Robert Pfaller, Das schmutzige Heilige und die reine Vernunft/Symptome der Gegenwartskultur.

Frankfurt am Main: Fischer Taschenbuch Verlag, 2008.
(...) vor allem wird dadurch der Umstand kaschiert, dass die Rauchverbotsdebatte nur der erste Schritt einer voranschreitenden Biopolitik ist, die das gesellschaftliche Solidaritätsprinzip bei der Krankenversicherung außer Kraft setzen und Krankheit in Zukunft als etwas Selbstverschuldetes und mithin selbst zu Bezahlendes begriffen wissen will. Ebenso lässt die aufgeregte Behandlung des Themas vergessen, dass die Politik der Rauchverbote ein typisches Beispiel einer PSEUDOPOLITIK ist: Sie wird betrieben von Regierungen, die sich äußerst willfährig zeigen, wenn es darum geht, andere Fragen, die von entscheidendem gesellschaftlichem Interesse sind (wie z.B. die Fragen des Zugangs zu Infrastruktur, Ressourcen und Bildung, der Sozial- und Altersvorsorge oder der Lebensmittelkontrollen), dem freien Markt zu überantworten; dafür spielen sie dann eben in einer unbedeutenden Nische ein bisschen Autorität und stellen dort ein kleines Stück heile Welt her. Eine Politik, die ihre entscheidenden Aufgaben verabsäumt, wird, um davon abzulenken, gern auf einem Nebenschauplatz hyperaktiv. Selbst wenn ihre dort getroffenen Maßnahmen vernünftig wären (was bei den Rauchverboten durchaus fraglich ist), müsste die Gesellschaft ihnen darum Widerstand entgegensetzen - um dessen willen nämlich, was ihr durch eben diese Maßnahmen vorzuenthalten versucht wird. (p. 15)

Die postmoderne Vernunft redet lieber über Gender als über Sex, sie schwärmt von der Spontaneität und Kreativität wirkungslos bleibender politischer Initiativen, anstatt sich über Fragen und Methoden wirksamer Organisation den Kopf zu zerbrechen; sie vermeidet beflissen alles Spielerische und Zauberhafte in der Kunst und alles Unvorhergesehene in den Wissenschaften, anstatt sich zu fragen, was dadurch verloren geht. (p. 27)

Ideologische Hegemonie bedeutete im klassischen Verständnis, dass eine Klasse es fertigbringt, ihre partikularen Interessen als allgemeine Interessen der gesamten Gesellschaft darzustellen und dadurch die übrigen Klassen unter ihre Führung zu bringen.
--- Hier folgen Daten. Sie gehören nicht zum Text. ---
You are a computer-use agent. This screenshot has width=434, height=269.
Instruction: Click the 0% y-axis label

Durch diesen Schein von Allgemeinheit gelingt es ihr, die übrigen Klassen dazu zu bewegen, sich mit den Interessen der herrschenden Klasse zu identifizieren. Diese nehmen dann sozusagen DEN FEIND FUER DIE BEUTE und beginnen beide zu bejahen. (p. 31)

Was sich selbst als ein "aufklärerischer Fortschritt" ausgibt, ist in Wahrheit eine gesteigerte Feindseligkeit gegen den Aberglauben in der Kultur sowie gegen die Lust, die dieser mit sich bringt. (p. 72)
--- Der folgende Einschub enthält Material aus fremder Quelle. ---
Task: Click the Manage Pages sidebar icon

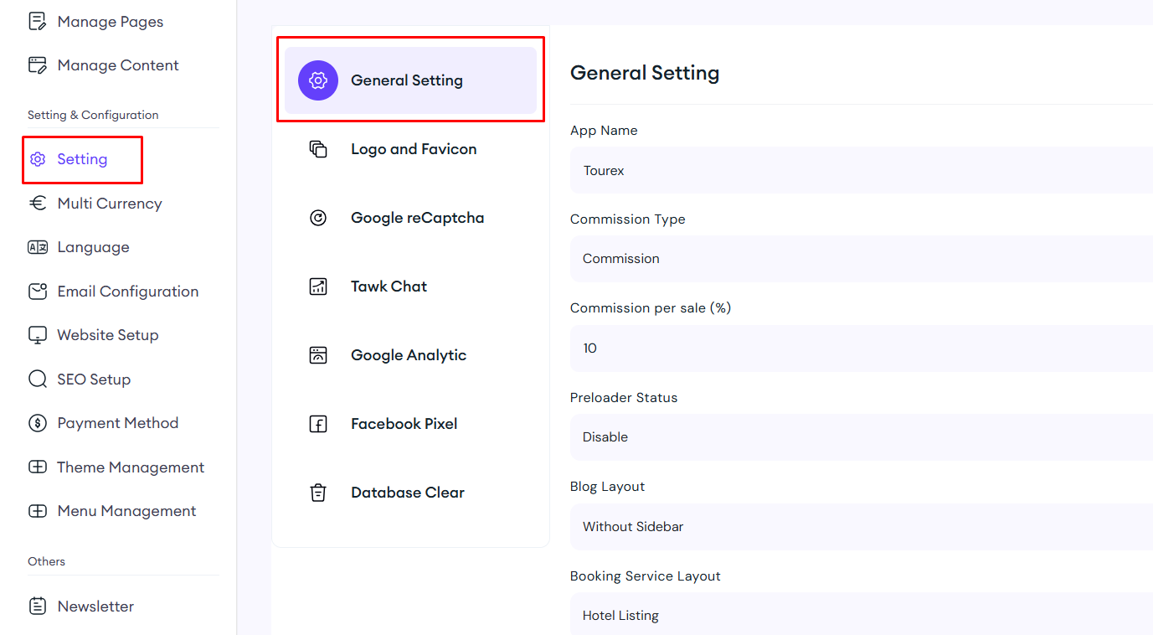Action: coord(38,22)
Solche Bekenntniskulturen neigen zu einem doppelten Missverständnis (dessen klassische Form der englische Anthropologe Frazer präsentiert hat): ERSTENS UEBERSEHEN SIE IHREN EIGENEN ABERGLAUBEN, UND ZWEITENS HALTEN SIE DEN ABERGLAUBEN DER ANDEREN FUER DEREN BEKENNTNIS.
Beide Irrtümer hat Wittgenstein in seiner Kritik an Frazer kenntlich gemacht: Auf der einen Seite glauben die sogenannten Wilden, wie Wittgenstein zeigt, nicht wirklich (d.h. bekenntnishaft) an ihre magischen, symbolischen Praktiken. Denn sie verwechseln sie niemals mit wirklichen, technischen Maßnahmen. Vielmehr sind sie durchaus in der Lage, zwischen Situationen zu unterscheiden, in denen sie Voodoo praktizieren, und solchen, in denen sie mit Pfeilen auf ihre Feinde schießen. Auf der anderen Seite begehen die "Zivilisierten", die ja bekanntlich nicht an Magie glauben, dennoch auch magische Akte, wie wir oben gesehen haben: sie küssen die Fotos ihrer Geliebten, oder sie sprechen zu ihren Autos, wenn die nicht starten. (p 73)
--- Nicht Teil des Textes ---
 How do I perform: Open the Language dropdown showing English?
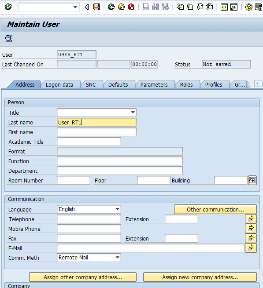(x=117, y=209)
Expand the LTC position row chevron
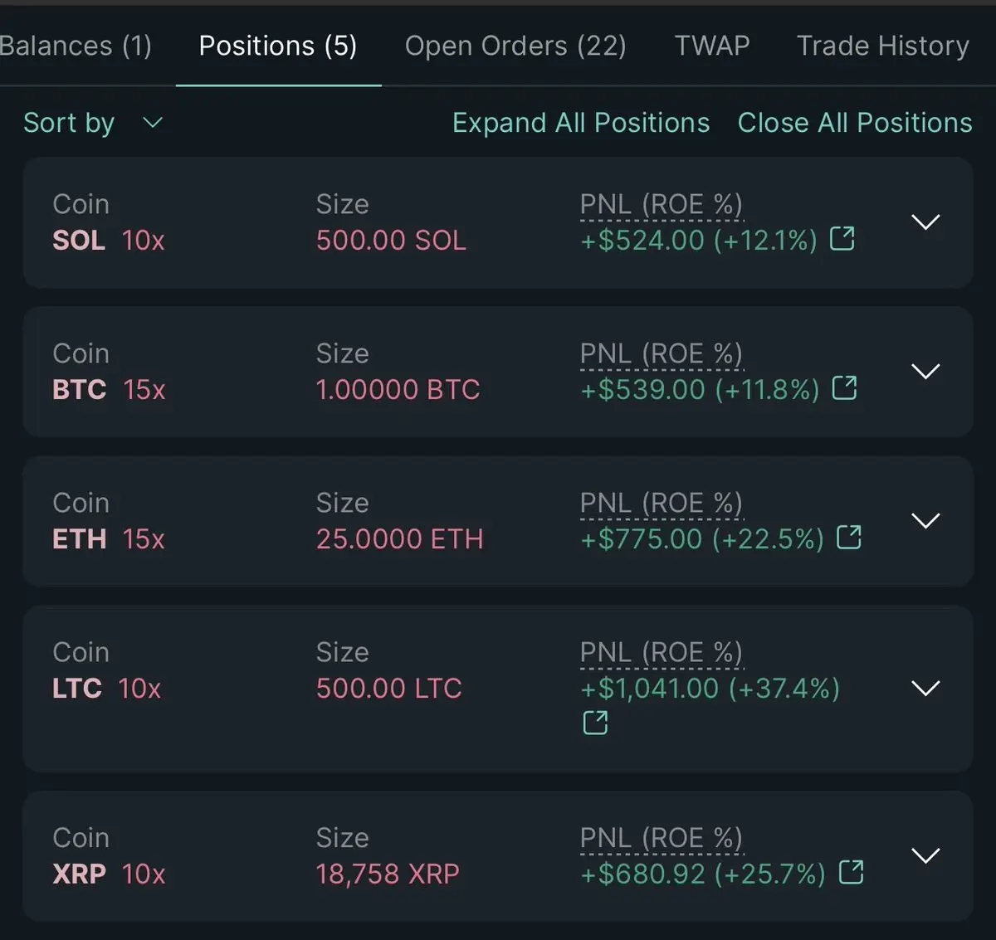This screenshot has height=940, width=996. 925,688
"The social practices of one generation tend to get codified into the "game" of the next." (McLuhan 1987:239) (p.100)

"(...) in a native society there is no true art because everybody is engaged in making art." (McLuhan 1987: 240) (p. 101)

In seinem Ressentiment gegen alles Glamouröse und Große (wie z.B. die sogenannten "großen Erzählungen") verrät dieser Relativismus nach wie vor deutlich seine Herkunft: den christlichen Hintergrund einer "Religion der Schwachen" sowie ihrer von Nietzsche nachgewiesenen Rachebedürfnisse (s. dazu Nietzsche (1887): 228 ff.; vgl. auch Sennett (1974): 351 ff. sowie Sloterdijk 2006: 162). (p. 107)

Eine neue Generation faschistoider Mimosen, denen alles zum Ärgernis gereicht, was auch nur entfernt nach Zivilisation oder Intellektualismus riecht, wird es vielleicht erreichen, die öffentlichen Räume gänzlich dem Diktat ihrer reizlosen Intimsphären zu unterwerfen. (p. 109)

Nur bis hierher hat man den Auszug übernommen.